|
Nasional
Nurdin Halid Diperiksa Kasus Korupsi Minyak Goreng
Selasa, 02 November 2004 | 14:01 WIB
TEMPO Interaktif, Jakarta: Kejaksaan Agung memeriksa Nurdin Halid terkait kasus korupsi minyak goreng dengan kerugian negara sekitar Rp 160 miliar. Pemeriksaan berlangsung di Mabes Polri, lantai II, mulai pukul 10.00-12.00 WIB, Selasa (2/11).
"Kita memeriksa Nurdin Halid sebagai tersangka dalam kasus pengadaan minyak goreng, kerja sama antara Koperasi Distribusi Indonesia (KDI) dengan Bulog," kata Kasubdit Penuntutan Tindak Pidana Korupsi Kejakgung, Arnold Angkouw, usai memeriksa Nurdin. Kasus tersebut terjadi pada 1998 sampai 2000. Saat itu Nurdin menjabat sebagai ketua umum KDI.
Menurutnya, kedatangan jaksa penyidik hari ini untuk mempertajam dakwaan, yang akan dilimpahkan ke pengadilan. Materi pemeriksaan tentang kerja sama antara KDI dengan Bulog. "Kaitan kerja sama dengan Bulog. KDI-kan yang menjalankan. KDI harus mengembalikan sejumlah uang tertentu kepada Bulog," kata Arnold.

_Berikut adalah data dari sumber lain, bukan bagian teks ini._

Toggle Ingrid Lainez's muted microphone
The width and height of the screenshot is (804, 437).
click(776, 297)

Pasal yang dikenakan yakni pasal 1 ayat 1 sub a dan b UU No. 3 tahun 1971 jo UU No. 31 tahun 1999 tentang pemberantasan tindak pidana korupsi. Ancaman hukuman seumur hidup. Saksi yang sudah dimintai keterangan ada 46 orang.

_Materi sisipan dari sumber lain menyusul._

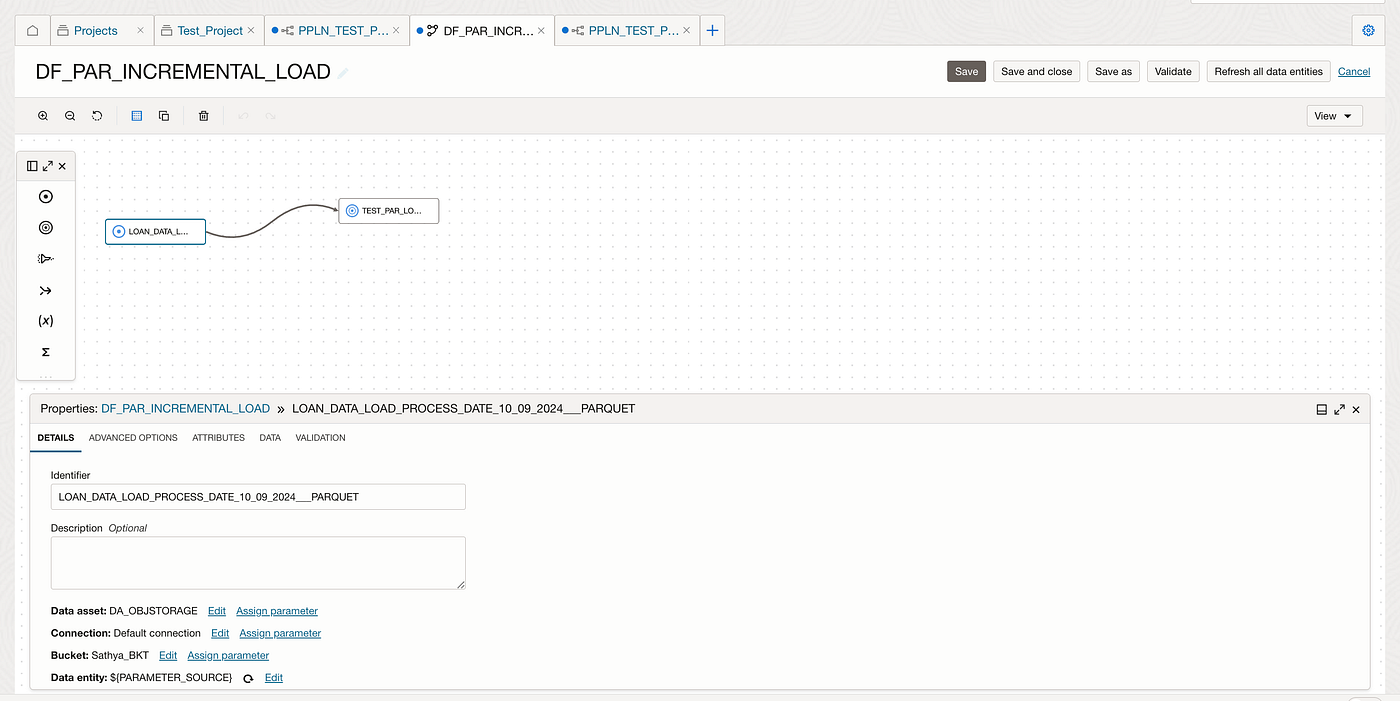Zoom in on the data flow canvas

click(x=43, y=115)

Juru bicara Mabes Polri Irjen Polisi Paiman, membenarkan adanya pemeriksaan terhadap Nurdin terkait kasus KDI. "Kejaksaan meminjam Nurdin. Kita tidak ikut campur," katanya saat jumpa pers di Mabes Polri.
Sementara itu, kuasa hukum Nurdin Halid, Edison Betaubun, membenarkan kliennya dimintai keterangan sekitar dua jam di lantai II di Mabes Polri.